[Opening Extracted information section]

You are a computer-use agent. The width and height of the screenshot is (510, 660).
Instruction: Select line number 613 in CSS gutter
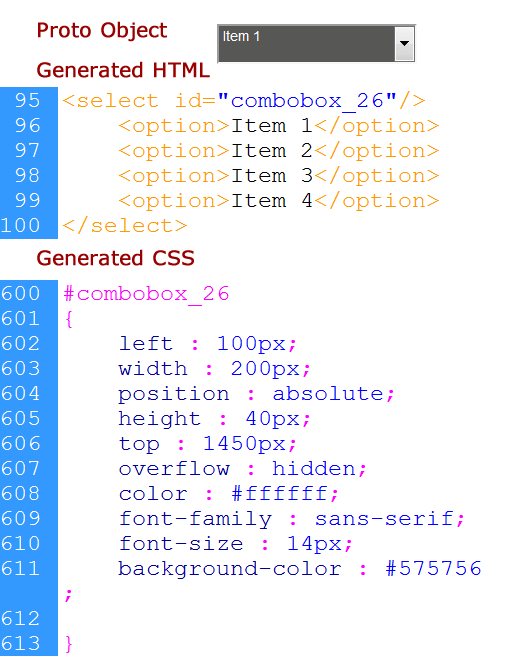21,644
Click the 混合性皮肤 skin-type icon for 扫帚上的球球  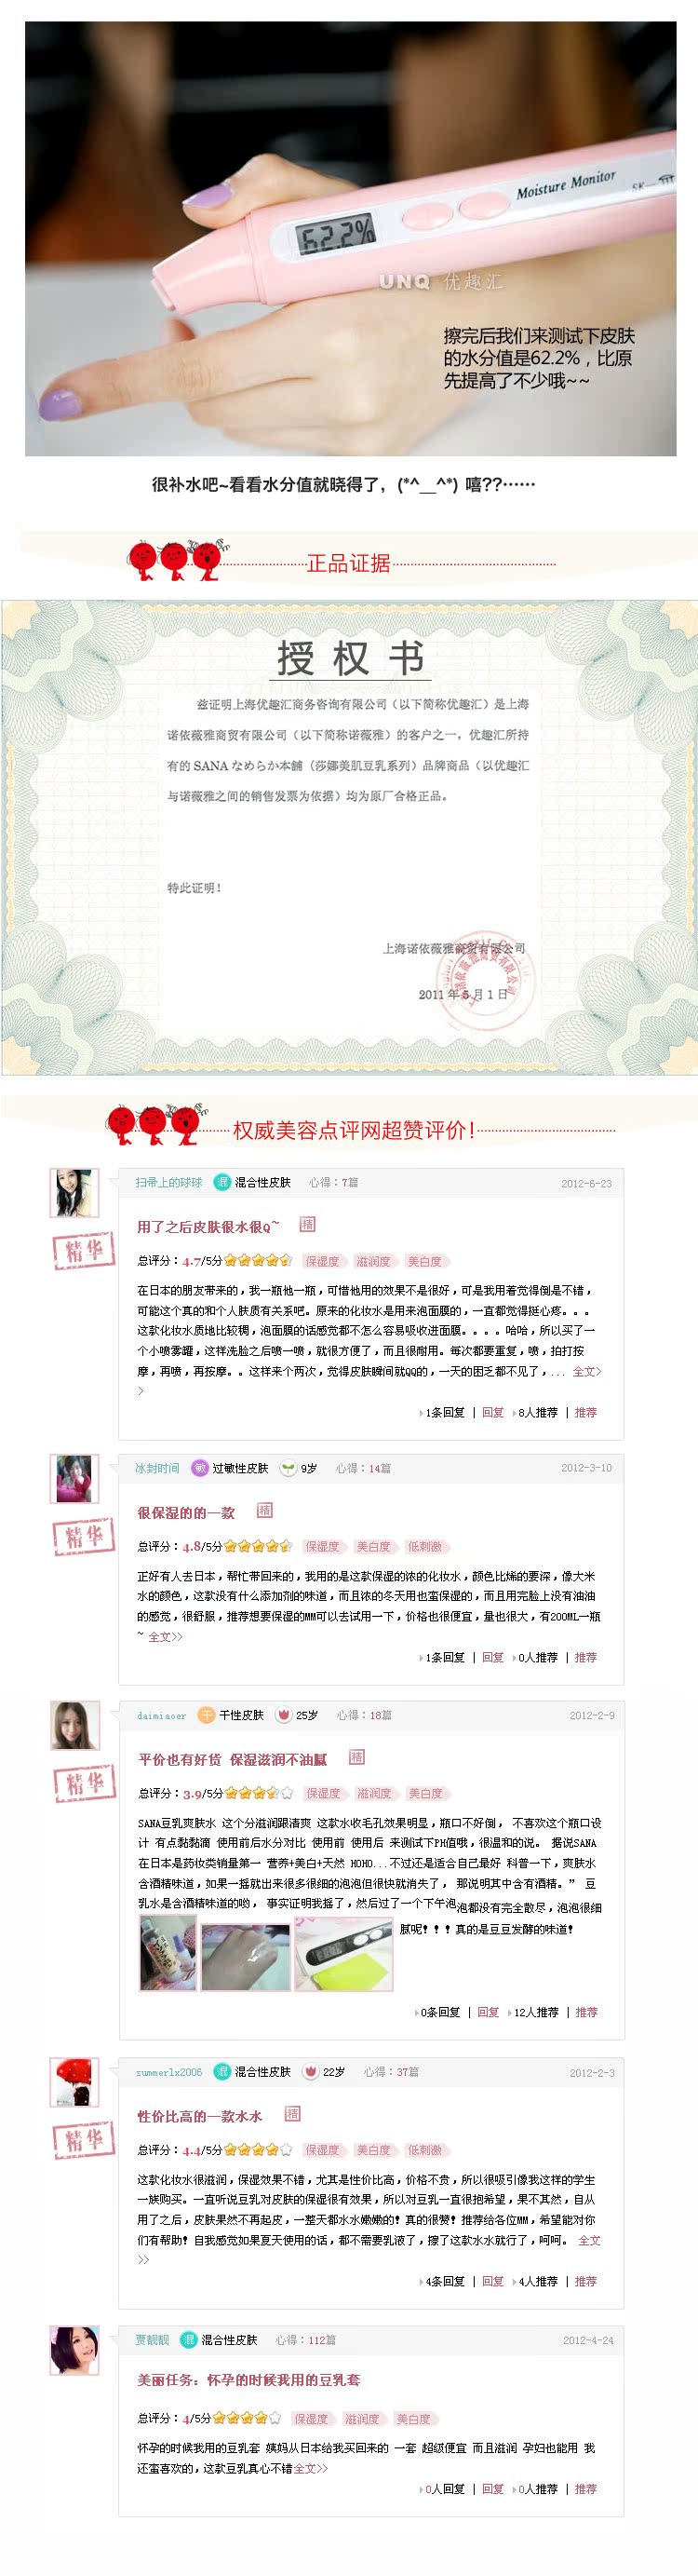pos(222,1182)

[Closing Extracted information section]
[Opening Extracted information section]

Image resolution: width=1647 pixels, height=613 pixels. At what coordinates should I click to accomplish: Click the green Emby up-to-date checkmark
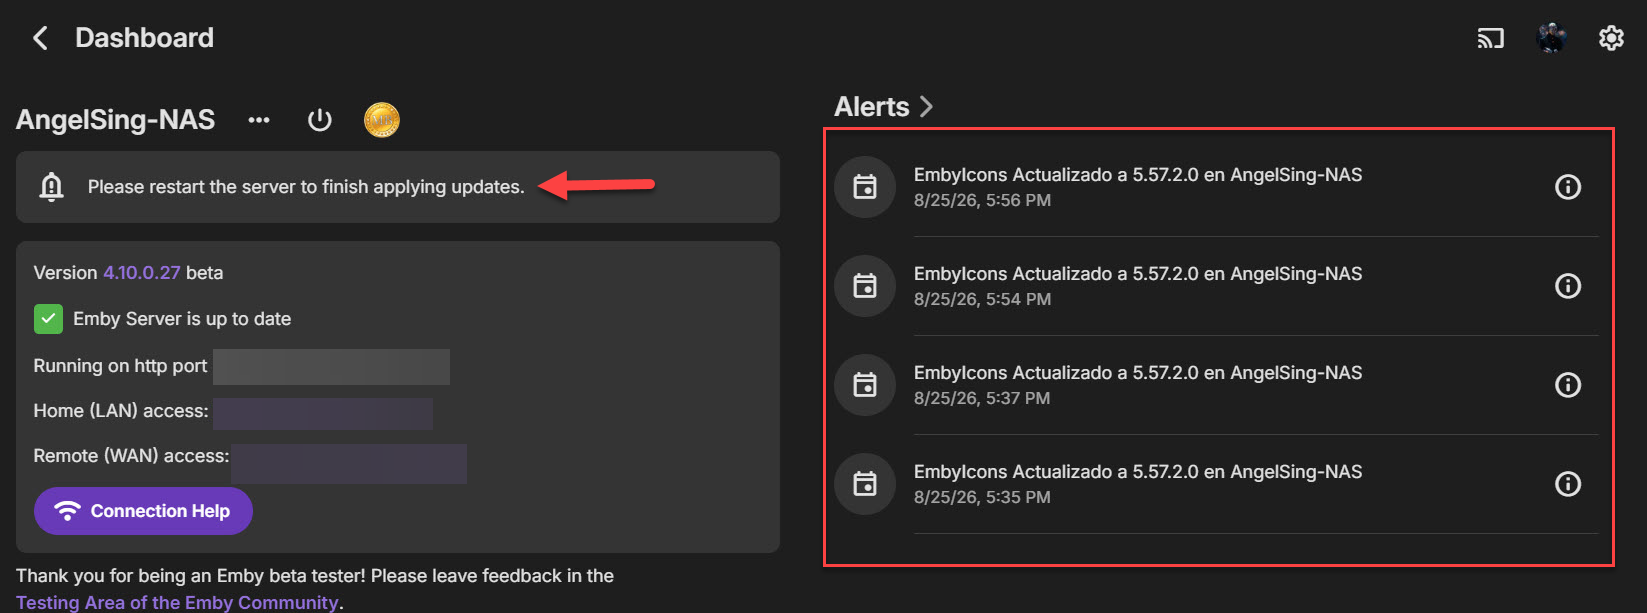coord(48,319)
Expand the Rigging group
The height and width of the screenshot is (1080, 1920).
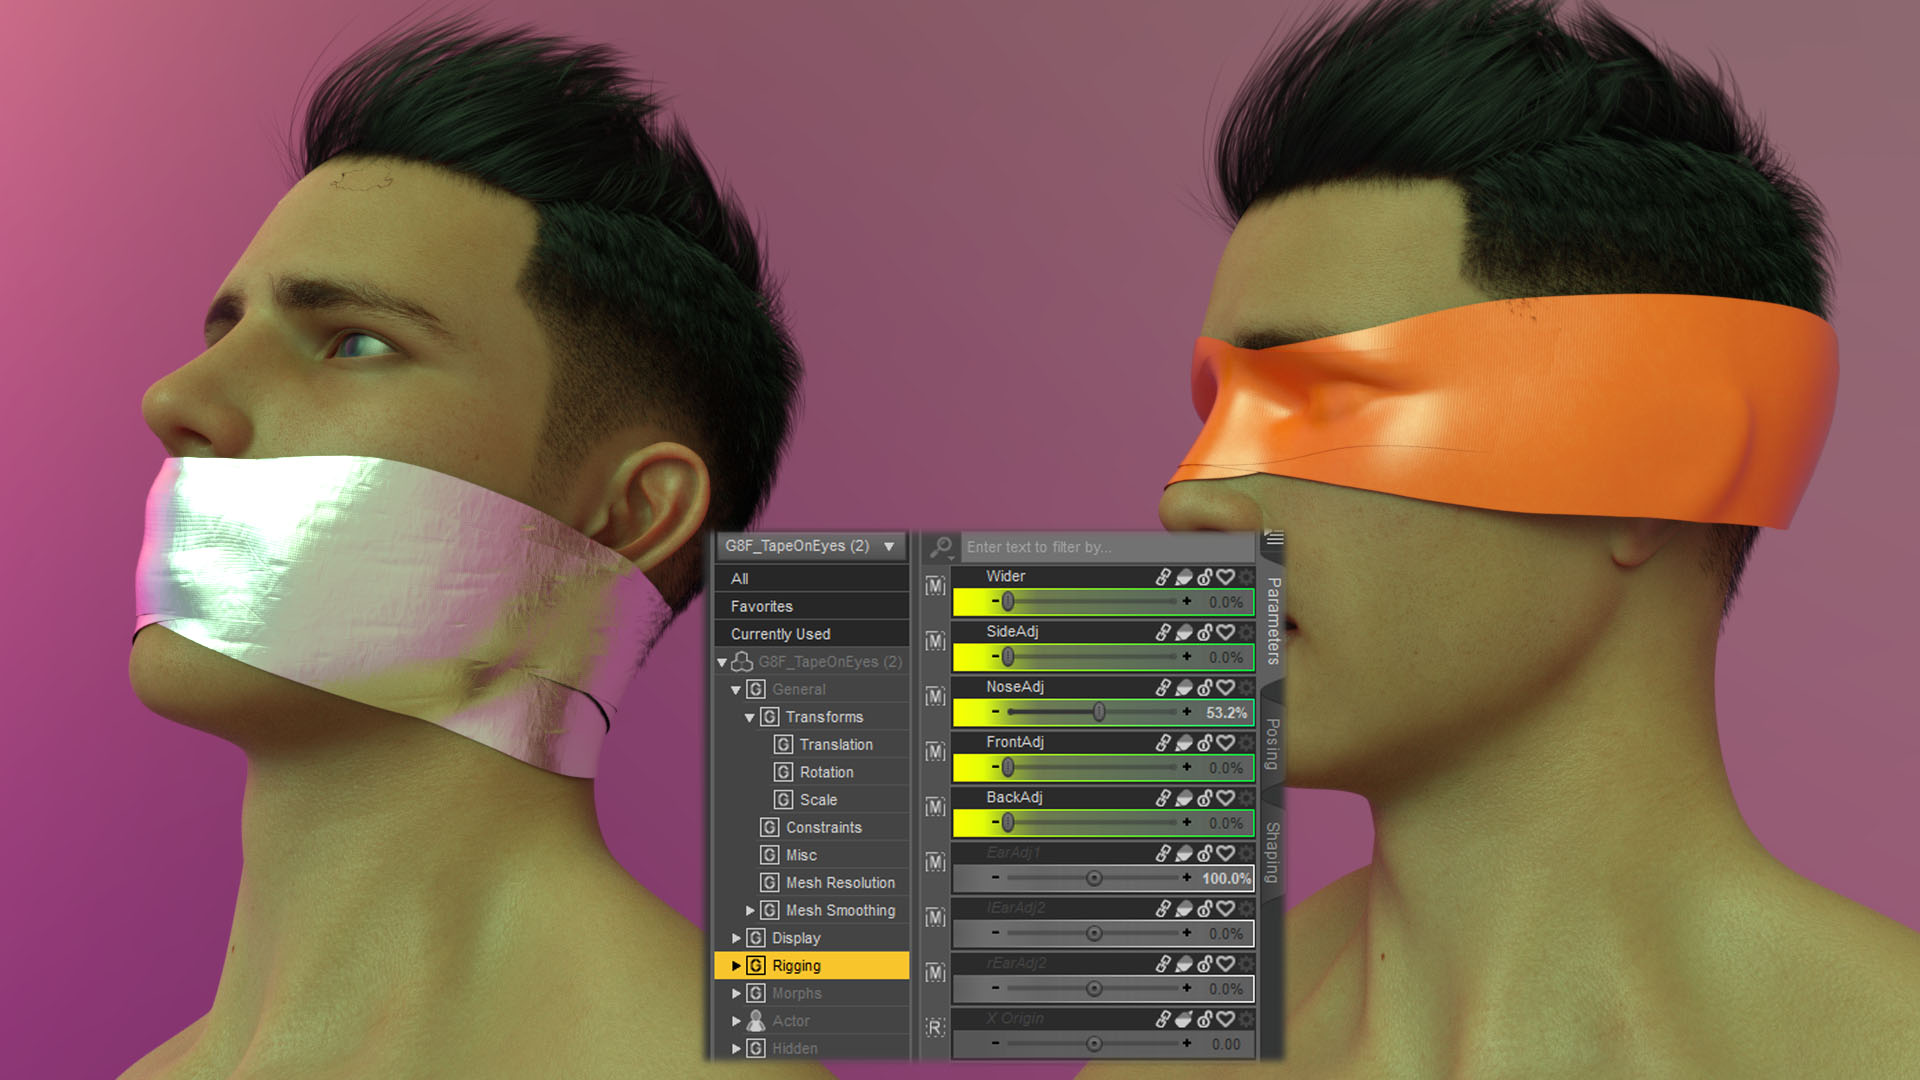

[Closing Extracted information section]
[Opening Extracted information section]

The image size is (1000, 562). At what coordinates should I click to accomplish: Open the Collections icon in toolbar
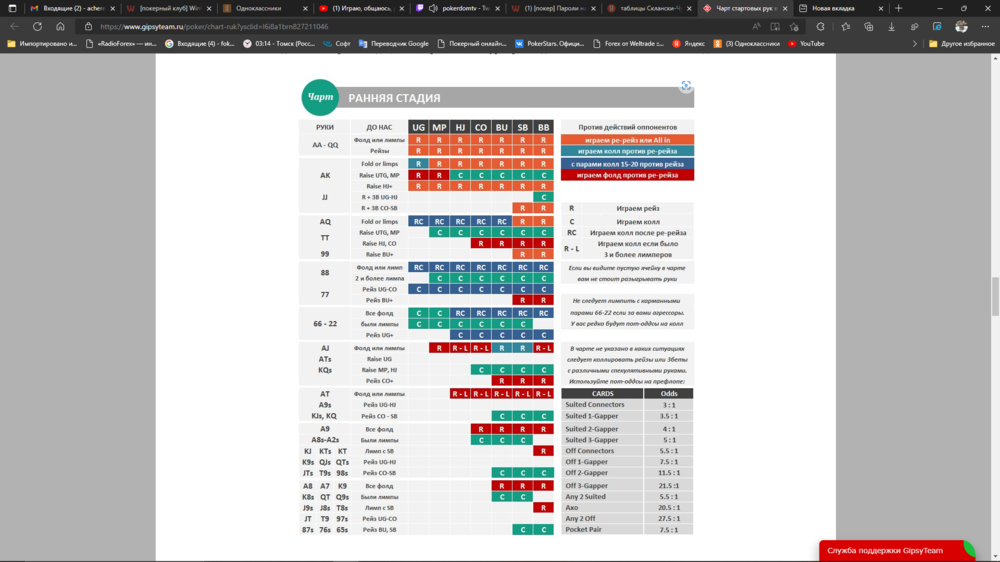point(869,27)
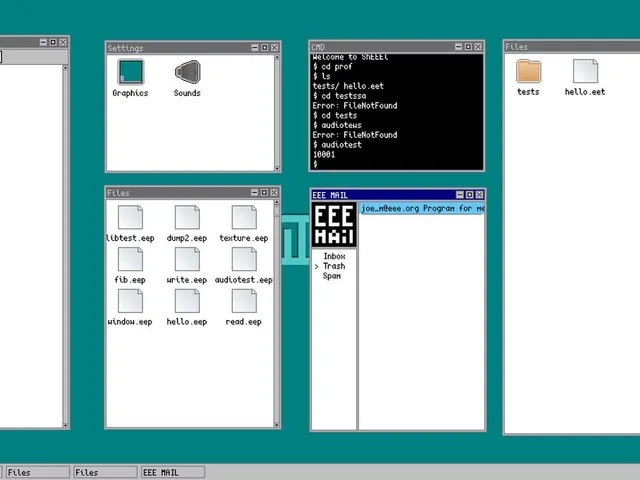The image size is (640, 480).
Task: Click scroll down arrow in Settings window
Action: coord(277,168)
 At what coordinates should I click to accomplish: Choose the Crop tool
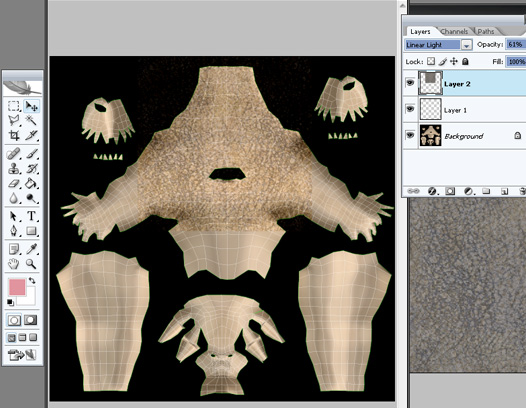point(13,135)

[Closing Extracted information section]

▶ _What you are asked to do_: Using the data above, copy each line that contains "screenshot".

▶ _Solved exercise_:
You are a computer-use agent. The width and height of the screenshot is (510, 660).
The height and width of the screenshot is (1080, 1920).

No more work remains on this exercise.